Code for Indexing
Table of Contents
Where are collections indexed now?
- https://github.com/samvera/hyrax/blob/master/app/indexers/hyrax/collection_indexer.rb
- https://github.com/samvera/hyrax/blob/master/app/indexers/hyrax/collection_with_basic_metadata_indexer.rb
- https://github.com/samvera/hyrax/blob/master/app/indexers/hyrax/basic_metadata_indexer.rb
- https://github.com/samvera/hyrax/blob/master/app/indexers/hyrax/admin_set_indexer.rb
- https://github.com/samvera/hydra-pcdm/blob/master/lib/hydra/pcdm/collection_indexer.rb
- https://github.com/samvera/hydra-pcdm/blob/master/lib/hydra/pcdm/pcdm_indexer.rb
- https://github.com/samvera/active_fedora/blob/master/lib/active_fedora/indexing_service.rb
- https://github.com/samvera/active_fedora/blob/master/lib/active_fedora/rdf/indexing_service.rb
Thoughts on indexing nested collections
At Notre Dame, we have implemented Nested Collections and leveraged the following indexing strategy:
- https://github.com/ndlib/curate-indexer (which could be better named)
- We have a method for reindexing a relationship (https://github.com/ndlib/curate-indexer/blob/master/lib/curate/indexer.rb#L20) and reindexing the whole repository (https://github.com/ndlib/curate-indexer/blob/master/lib/curate/indexer.rb#L36)

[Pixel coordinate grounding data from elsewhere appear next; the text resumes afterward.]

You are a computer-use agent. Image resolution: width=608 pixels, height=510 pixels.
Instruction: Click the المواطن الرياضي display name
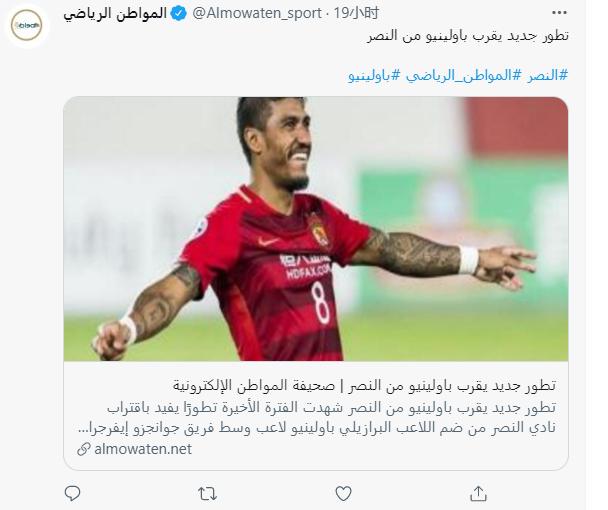pos(115,14)
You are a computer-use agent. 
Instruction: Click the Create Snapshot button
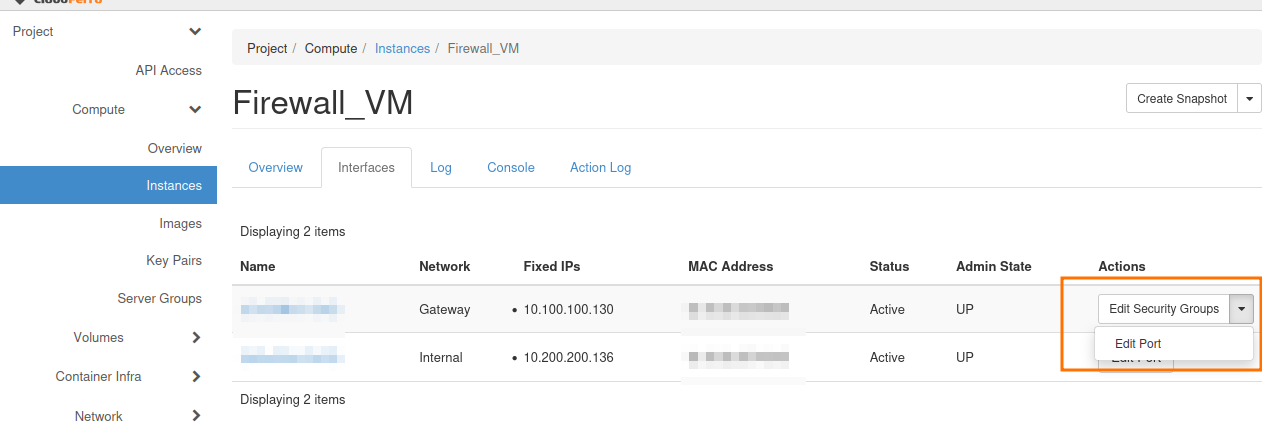pos(1181,99)
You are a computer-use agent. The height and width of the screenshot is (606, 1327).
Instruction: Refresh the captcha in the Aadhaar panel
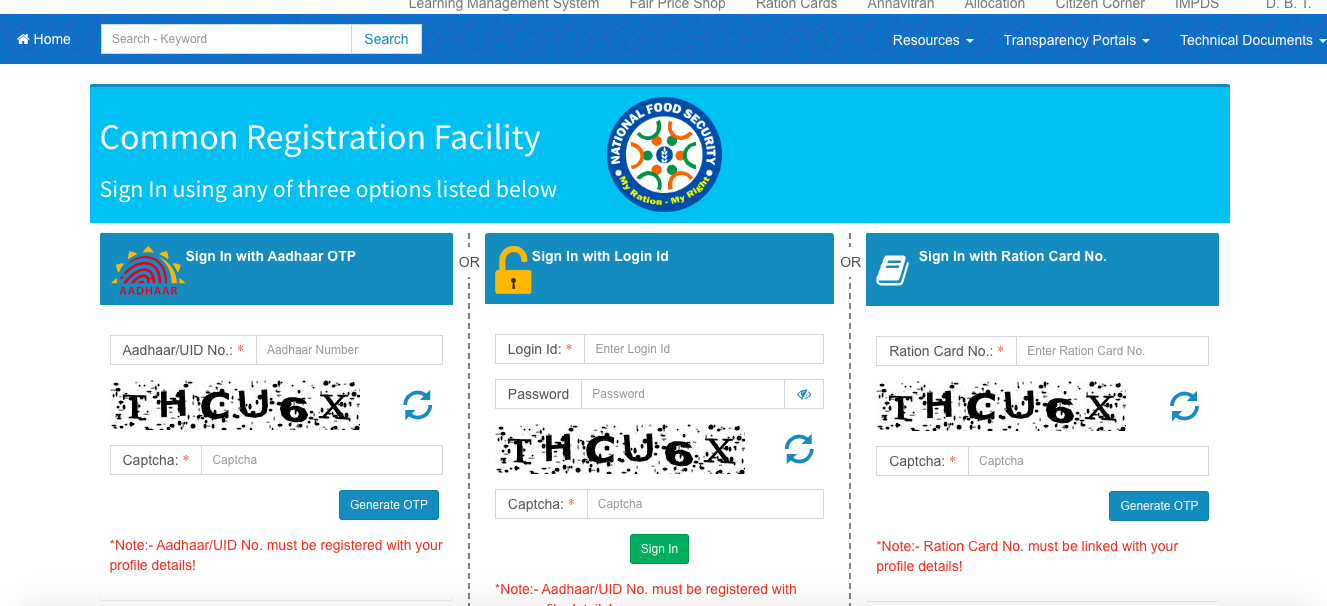click(417, 405)
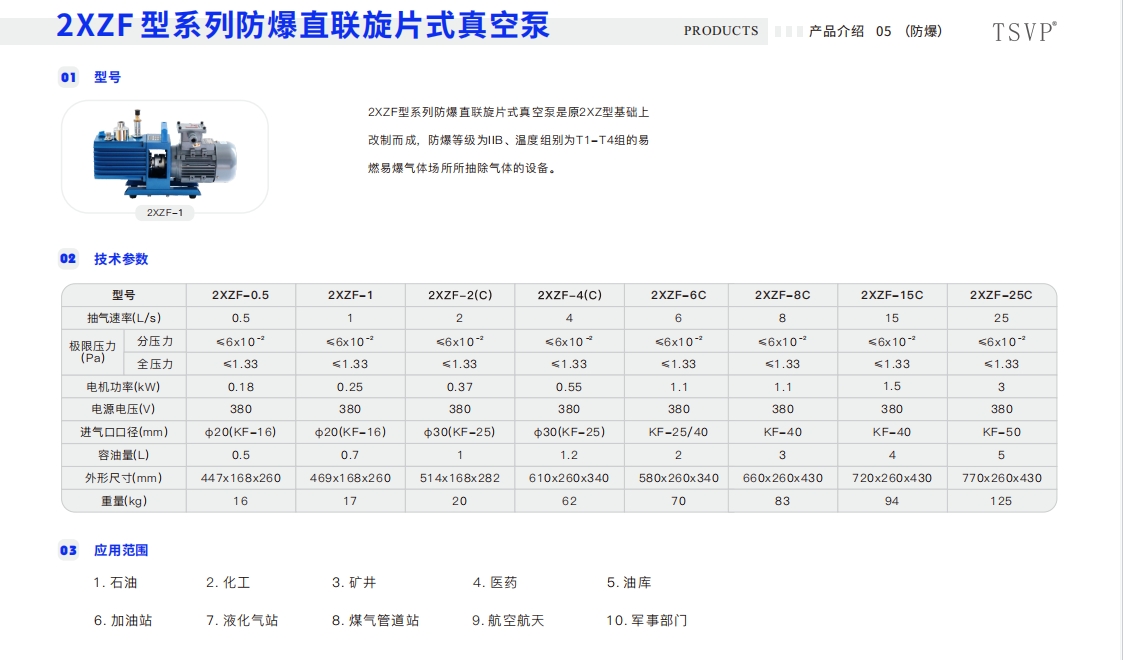Click the TSVP logo in the header
The image size is (1123, 660).
click(1024, 32)
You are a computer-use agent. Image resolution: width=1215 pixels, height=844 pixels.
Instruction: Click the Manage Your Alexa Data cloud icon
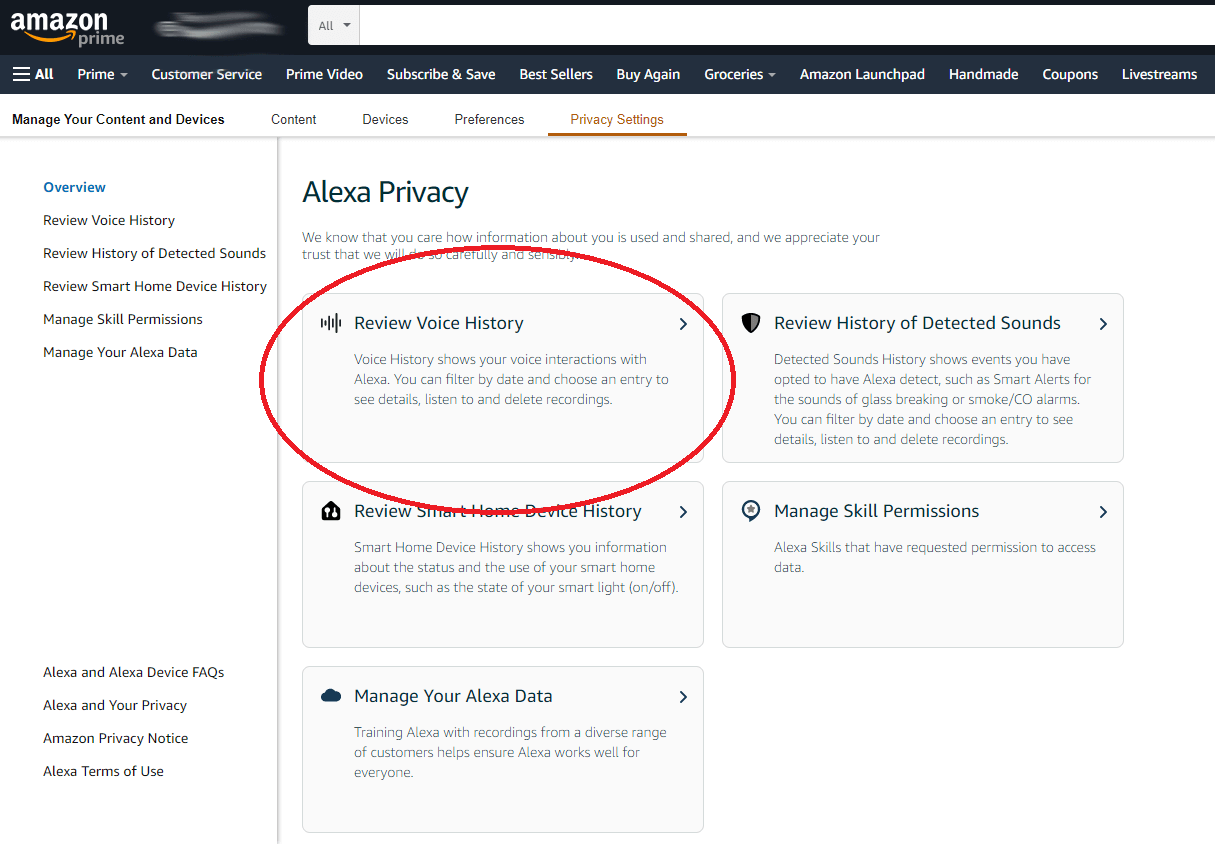(x=331, y=696)
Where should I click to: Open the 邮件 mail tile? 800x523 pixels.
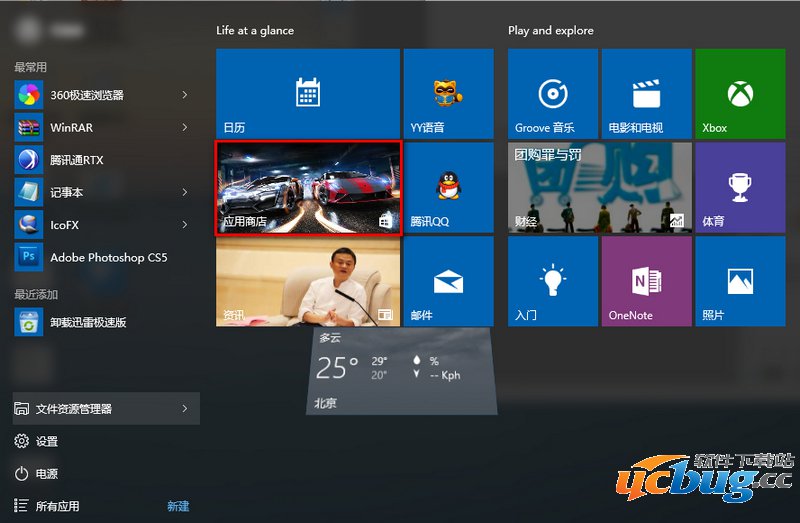tap(448, 281)
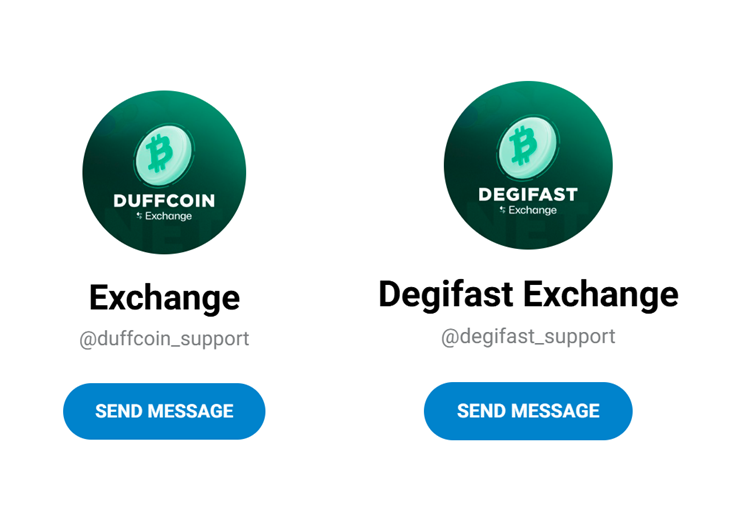Send a message to duffcoin_support
Viewport: 732px width, 506px height.
[164, 411]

- The gem was developed without concern for the persistence layer, instead relying on an adapter (it is tested via an InMemoryAdapter) who's interface is defined in the AbstractAdapter
- Our implementation details in CurateND's adapter for indexing are found in Curate::LibraryCollectionIndexingAdapter and added a module for IsMemberOfLibraryCollection.
Potential Pitfalls
Nested collections can create infinite loops (e.g. A is in B is in C is in A). At Notre Dame we adopted a maximum depth (aka time_to_live) in graph traversal (another option is Cycle detection but that might not be performant). Also with nested collections, reindexing everything can take considerable time. Those tasks should be relegated to background jobs.